As of mid-February 2018, another nation for which my initial 2 journeys to it had proved karaokeless was Ireland. For the background of how I got to that point, see this post. So that month, during the long weekend that the U.S. celebrates as Presidents Day weekend, I returned to Ireland’s capital city for the sole purpose of performing karaoke there!

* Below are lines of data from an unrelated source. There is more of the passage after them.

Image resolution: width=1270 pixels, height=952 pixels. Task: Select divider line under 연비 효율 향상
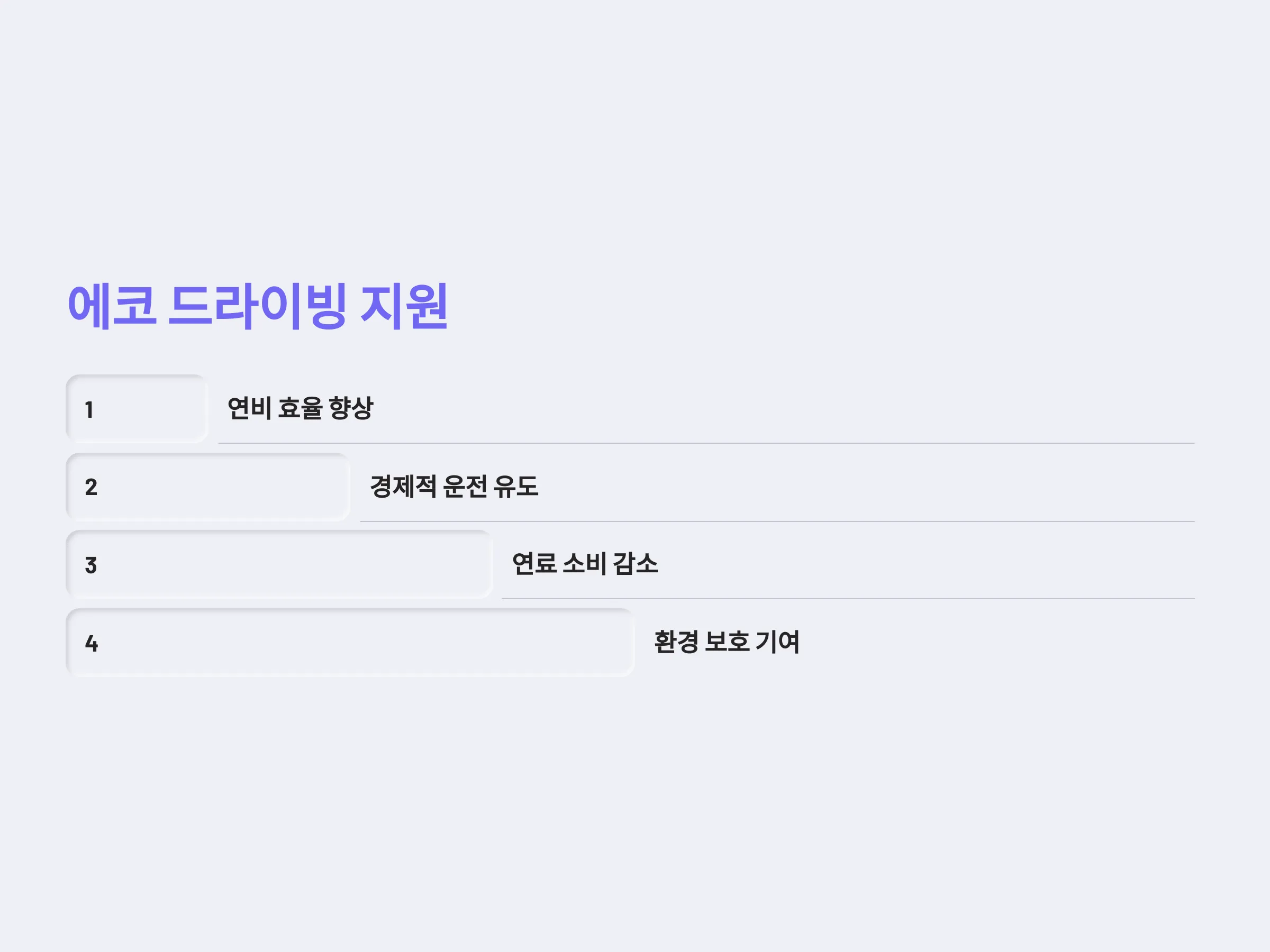pyautogui.click(x=706, y=443)
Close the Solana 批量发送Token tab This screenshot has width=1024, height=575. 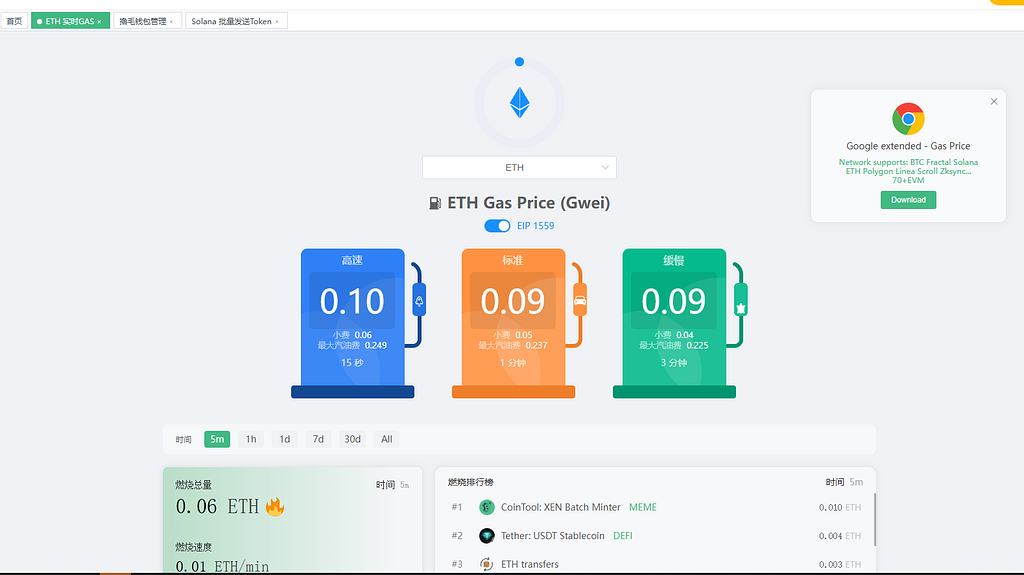(277, 21)
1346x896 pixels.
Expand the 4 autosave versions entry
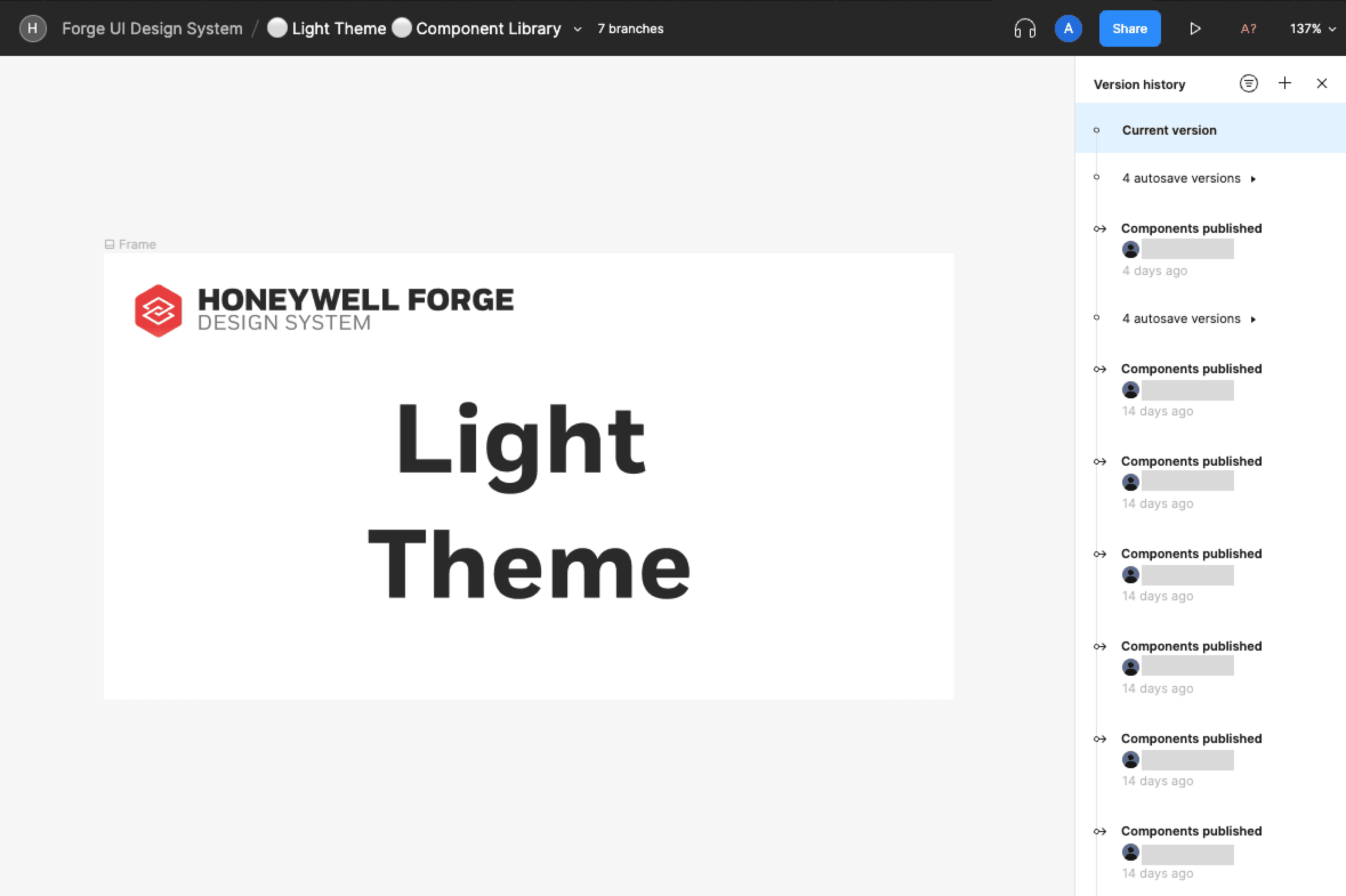pyautogui.click(x=1253, y=178)
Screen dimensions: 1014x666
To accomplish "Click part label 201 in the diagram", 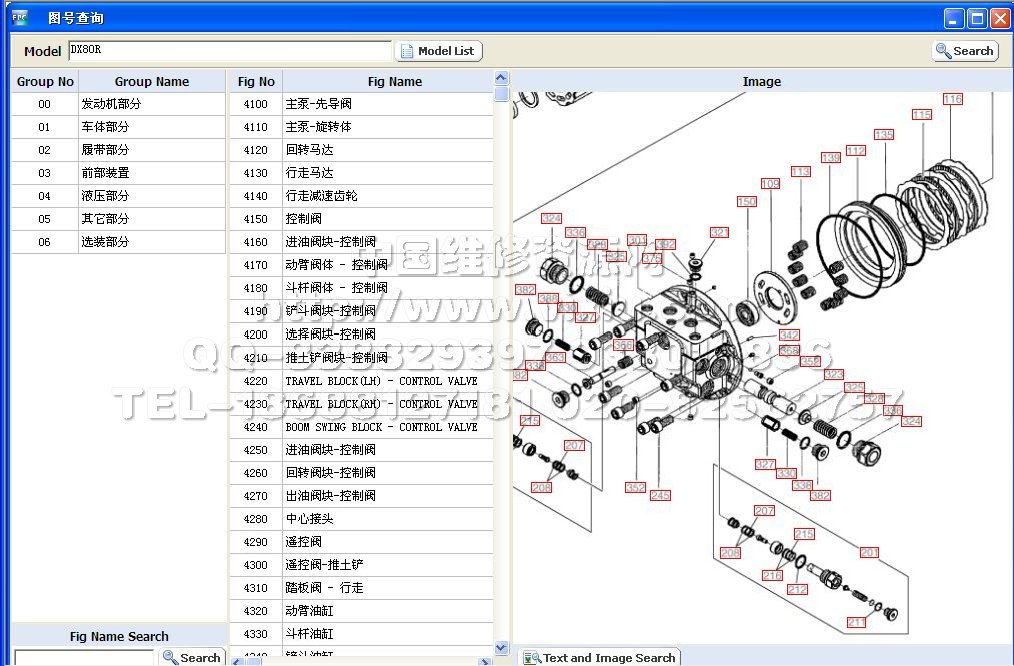I will (869, 552).
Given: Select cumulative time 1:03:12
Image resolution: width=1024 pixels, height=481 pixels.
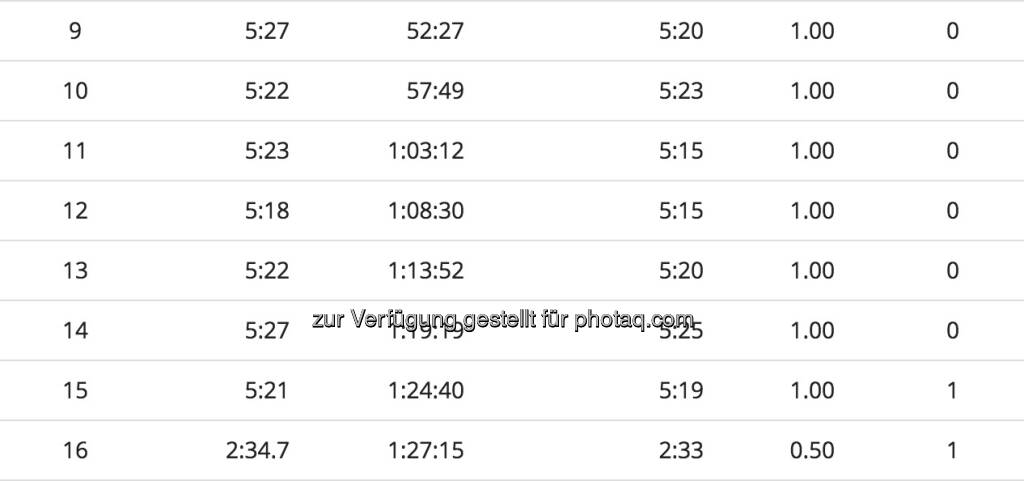Looking at the screenshot, I should click(426, 151).
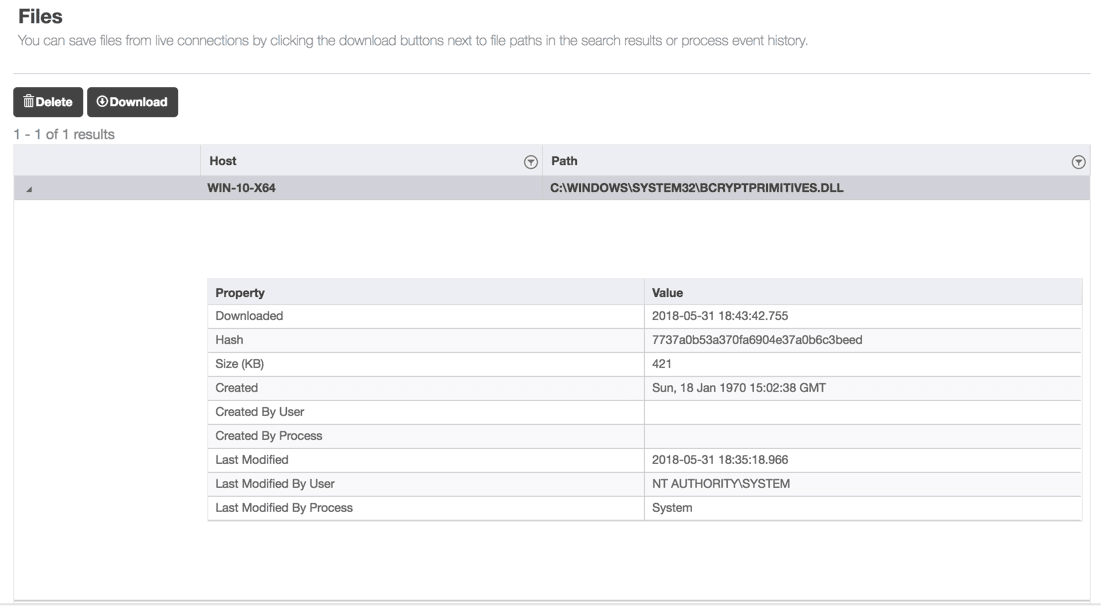Click the Value column header

(x=667, y=293)
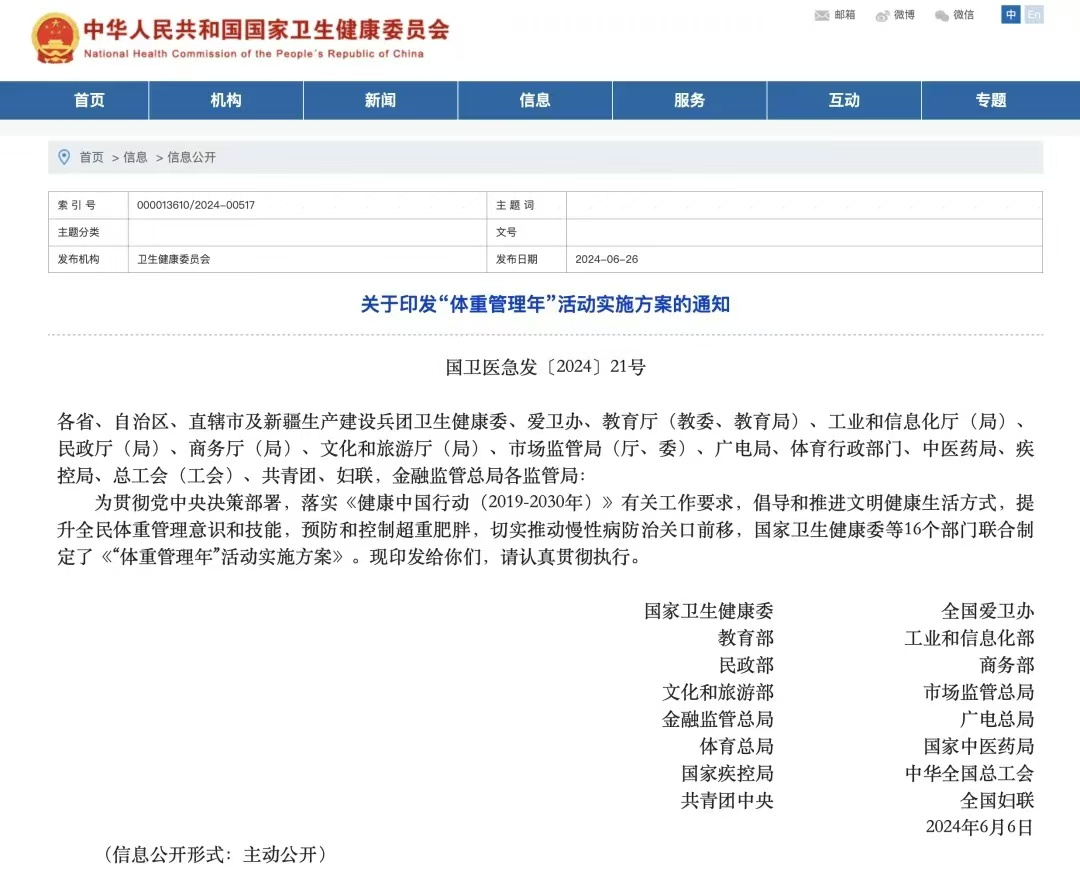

Daytime in Dublin: a classic beer and a classic book

During the daytime hours of my latest sojourn in Dublin, I kept myself busy, focusing on a couple of attractions that appealed to my passions for history, culture, and general knowledge. First, I toured the Guinness Storehouse, a massive facility adjacent to the St. James’s Gate brewery (the largest brewery of Guinness stouts). The Storehouse presents the history of the beer brand that dates back to 1759, and also explains comprehensively the processes involved in the production of the company’s beverages. Included in the price of admission is the opportunity to enjoy a pint of one of those beverages, on the house – an opportunity of which I naturally took advantage.

Also on my agenda for Exploring Dublin v. 3.0 was the Book of Kells. That tome is an illuminated manuscript crafted circa 800 A.D. in a Scottish monastery and containing the texts of all four New Testament Gospels. Originally 680 pages long, it’s been split into 4 sections (one for each Gospel), 2 of which are on public display at any one time in an exhibition at Dublin’s Trinity College – where the Book of Kells has resided since the 1650s. (Trinity College – whose official name is the “College of the Holy and Undivided Trinity of Queen Elizabeth near Dublin” – is itself quite historic, having been founded in 1592.)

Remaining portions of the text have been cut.